Problem statement => Copy the items below verbatim, from the line containing "Given: Click the green" through the line containing "Looking at the screenshot, I should coord(384,845).", including both of those lines.

Saved data entries:
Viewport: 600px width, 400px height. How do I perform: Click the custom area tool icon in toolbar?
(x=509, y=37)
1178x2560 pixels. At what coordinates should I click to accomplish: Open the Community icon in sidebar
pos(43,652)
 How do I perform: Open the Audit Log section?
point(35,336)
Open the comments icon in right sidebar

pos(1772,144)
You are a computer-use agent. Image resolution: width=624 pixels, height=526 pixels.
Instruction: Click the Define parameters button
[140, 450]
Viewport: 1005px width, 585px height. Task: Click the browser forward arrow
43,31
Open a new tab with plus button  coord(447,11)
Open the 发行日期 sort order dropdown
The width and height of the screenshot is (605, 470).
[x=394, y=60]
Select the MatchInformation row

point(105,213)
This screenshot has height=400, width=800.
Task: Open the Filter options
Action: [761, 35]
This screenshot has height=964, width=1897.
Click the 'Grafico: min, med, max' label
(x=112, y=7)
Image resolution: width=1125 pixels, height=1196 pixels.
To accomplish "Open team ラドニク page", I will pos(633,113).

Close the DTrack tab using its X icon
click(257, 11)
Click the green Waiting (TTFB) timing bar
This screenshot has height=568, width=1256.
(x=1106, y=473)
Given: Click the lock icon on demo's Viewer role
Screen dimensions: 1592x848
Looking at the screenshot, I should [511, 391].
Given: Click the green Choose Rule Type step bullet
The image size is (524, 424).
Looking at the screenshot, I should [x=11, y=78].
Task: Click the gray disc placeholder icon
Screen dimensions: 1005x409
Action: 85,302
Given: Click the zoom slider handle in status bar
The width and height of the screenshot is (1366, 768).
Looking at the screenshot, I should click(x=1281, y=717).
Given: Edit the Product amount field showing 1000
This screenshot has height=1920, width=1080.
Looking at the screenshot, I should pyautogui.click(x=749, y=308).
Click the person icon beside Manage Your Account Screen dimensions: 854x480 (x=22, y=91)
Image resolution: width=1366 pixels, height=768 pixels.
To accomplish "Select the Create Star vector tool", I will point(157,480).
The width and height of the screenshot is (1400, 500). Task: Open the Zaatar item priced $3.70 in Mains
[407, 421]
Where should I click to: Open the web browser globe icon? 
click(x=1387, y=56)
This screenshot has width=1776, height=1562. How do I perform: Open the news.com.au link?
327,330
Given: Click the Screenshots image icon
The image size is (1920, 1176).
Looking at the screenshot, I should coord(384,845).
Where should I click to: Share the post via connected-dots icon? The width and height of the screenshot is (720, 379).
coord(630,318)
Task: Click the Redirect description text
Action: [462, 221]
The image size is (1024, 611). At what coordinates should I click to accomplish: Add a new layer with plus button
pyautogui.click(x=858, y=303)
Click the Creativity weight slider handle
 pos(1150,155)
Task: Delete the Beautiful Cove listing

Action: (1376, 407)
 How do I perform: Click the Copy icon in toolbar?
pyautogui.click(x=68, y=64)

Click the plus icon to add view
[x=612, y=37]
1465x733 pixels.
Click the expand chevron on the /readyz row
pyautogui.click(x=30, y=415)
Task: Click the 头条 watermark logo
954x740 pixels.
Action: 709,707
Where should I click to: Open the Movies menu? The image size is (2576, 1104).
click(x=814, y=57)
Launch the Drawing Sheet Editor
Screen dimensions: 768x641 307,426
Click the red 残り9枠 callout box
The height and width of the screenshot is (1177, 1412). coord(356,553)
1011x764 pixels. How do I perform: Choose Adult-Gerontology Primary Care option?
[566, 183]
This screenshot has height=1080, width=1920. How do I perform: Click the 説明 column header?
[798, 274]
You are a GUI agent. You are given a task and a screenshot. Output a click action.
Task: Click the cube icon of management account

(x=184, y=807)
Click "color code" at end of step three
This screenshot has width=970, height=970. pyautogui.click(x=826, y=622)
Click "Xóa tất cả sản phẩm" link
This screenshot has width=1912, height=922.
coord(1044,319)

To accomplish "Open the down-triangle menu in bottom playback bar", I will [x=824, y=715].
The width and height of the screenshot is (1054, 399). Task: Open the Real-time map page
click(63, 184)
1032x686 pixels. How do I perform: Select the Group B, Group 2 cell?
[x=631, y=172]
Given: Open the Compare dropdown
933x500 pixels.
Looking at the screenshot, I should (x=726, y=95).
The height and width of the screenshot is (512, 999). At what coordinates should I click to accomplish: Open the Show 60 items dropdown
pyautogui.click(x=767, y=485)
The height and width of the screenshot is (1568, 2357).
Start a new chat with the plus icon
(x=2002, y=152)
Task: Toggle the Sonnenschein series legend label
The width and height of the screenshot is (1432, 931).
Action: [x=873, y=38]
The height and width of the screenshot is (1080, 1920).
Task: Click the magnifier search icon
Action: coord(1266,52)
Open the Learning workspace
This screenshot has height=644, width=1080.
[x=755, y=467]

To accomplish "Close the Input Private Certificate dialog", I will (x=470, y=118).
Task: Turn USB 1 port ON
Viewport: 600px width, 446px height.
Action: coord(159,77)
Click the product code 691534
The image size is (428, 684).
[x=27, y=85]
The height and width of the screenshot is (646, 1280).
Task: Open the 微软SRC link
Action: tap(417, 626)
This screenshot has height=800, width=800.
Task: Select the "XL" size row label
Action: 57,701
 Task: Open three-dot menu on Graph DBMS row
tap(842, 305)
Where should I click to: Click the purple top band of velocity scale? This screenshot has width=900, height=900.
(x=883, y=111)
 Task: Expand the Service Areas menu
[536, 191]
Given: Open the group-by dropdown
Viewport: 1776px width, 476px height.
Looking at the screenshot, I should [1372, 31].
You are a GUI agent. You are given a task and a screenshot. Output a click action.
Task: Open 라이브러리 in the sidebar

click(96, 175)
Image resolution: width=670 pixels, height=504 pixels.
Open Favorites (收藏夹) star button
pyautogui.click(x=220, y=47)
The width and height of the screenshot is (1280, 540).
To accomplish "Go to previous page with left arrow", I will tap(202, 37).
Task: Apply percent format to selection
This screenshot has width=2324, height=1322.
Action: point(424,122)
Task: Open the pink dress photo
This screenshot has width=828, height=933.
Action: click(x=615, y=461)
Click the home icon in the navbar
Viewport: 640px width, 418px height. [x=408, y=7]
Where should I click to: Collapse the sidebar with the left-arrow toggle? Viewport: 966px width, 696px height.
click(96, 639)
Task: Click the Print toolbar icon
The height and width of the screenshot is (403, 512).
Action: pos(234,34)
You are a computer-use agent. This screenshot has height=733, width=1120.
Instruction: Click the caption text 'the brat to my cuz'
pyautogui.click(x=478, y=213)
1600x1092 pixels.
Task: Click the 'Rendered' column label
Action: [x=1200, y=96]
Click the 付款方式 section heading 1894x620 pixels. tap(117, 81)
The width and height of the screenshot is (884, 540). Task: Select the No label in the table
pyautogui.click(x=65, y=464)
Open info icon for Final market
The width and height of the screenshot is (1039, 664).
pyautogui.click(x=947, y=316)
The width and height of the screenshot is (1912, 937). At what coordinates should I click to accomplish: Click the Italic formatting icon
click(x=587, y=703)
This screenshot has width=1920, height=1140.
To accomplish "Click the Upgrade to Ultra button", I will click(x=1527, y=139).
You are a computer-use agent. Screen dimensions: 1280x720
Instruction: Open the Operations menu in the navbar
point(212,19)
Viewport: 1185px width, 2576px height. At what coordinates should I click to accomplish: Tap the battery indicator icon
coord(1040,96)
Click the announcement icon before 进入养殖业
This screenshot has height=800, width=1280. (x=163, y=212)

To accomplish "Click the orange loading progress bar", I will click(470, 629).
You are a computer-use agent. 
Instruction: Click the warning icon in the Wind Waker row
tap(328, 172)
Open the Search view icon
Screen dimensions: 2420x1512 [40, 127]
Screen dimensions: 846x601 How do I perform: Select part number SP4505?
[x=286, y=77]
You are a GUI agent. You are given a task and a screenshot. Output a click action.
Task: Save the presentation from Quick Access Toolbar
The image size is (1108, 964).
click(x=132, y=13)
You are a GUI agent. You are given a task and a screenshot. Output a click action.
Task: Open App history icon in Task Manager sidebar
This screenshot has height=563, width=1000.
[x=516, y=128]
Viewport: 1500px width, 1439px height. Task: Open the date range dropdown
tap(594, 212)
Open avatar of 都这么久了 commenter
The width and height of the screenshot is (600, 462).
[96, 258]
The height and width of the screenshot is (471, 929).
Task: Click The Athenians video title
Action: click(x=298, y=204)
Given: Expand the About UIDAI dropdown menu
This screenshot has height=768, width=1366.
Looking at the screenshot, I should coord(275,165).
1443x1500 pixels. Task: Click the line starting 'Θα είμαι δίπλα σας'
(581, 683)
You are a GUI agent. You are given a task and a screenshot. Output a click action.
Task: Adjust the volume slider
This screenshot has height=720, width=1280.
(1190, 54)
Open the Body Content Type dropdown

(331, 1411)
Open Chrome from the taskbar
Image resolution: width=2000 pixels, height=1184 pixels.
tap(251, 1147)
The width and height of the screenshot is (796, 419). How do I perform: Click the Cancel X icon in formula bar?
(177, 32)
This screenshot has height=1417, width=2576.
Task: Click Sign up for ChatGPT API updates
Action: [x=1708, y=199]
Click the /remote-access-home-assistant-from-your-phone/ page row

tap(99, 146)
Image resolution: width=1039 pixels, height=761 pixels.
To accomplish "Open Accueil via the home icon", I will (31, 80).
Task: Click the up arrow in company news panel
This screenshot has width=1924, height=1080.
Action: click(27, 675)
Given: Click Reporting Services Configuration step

Final result =>
Given: Click the green Choose Rule Type step bullet
The image size is (524, 424).
Looking at the screenshot, I should [x=11, y=78].
Task: Click the gray disc placeholder icon
Screen dimensions: 1005x409
Action: 85,302
Given: Click the zoom slider handle in status bar
The width and height of the screenshot is (1366, 768).
Looking at the screenshot, I should click(x=1281, y=717).
Given: Edit the Product amount field showing 1000
This screenshot has height=1920, width=1080.
Looking at the screenshot, I should pyautogui.click(x=749, y=308).
Click the person icon beside Manage Your Account Screen dimensions: 854x480 (x=22, y=91)
Image resolution: width=1366 pixels, height=768 pixels.
To accomplish "Select the Create Star vector tool", I will point(157,480).
The width and height of the screenshot is (1400, 500). Task: Open the Zaatar item priced $3.70 in Mains
[407, 421]
Where should I click to: Open the web browser globe icon? 
click(x=1387, y=56)
This screenshot has width=1776, height=1562. How do I perform: Open the news.com.au link?
327,330
Given: Click the Screenshots image icon
The image size is (1920, 1176).
Looking at the screenshot, I should coord(384,845).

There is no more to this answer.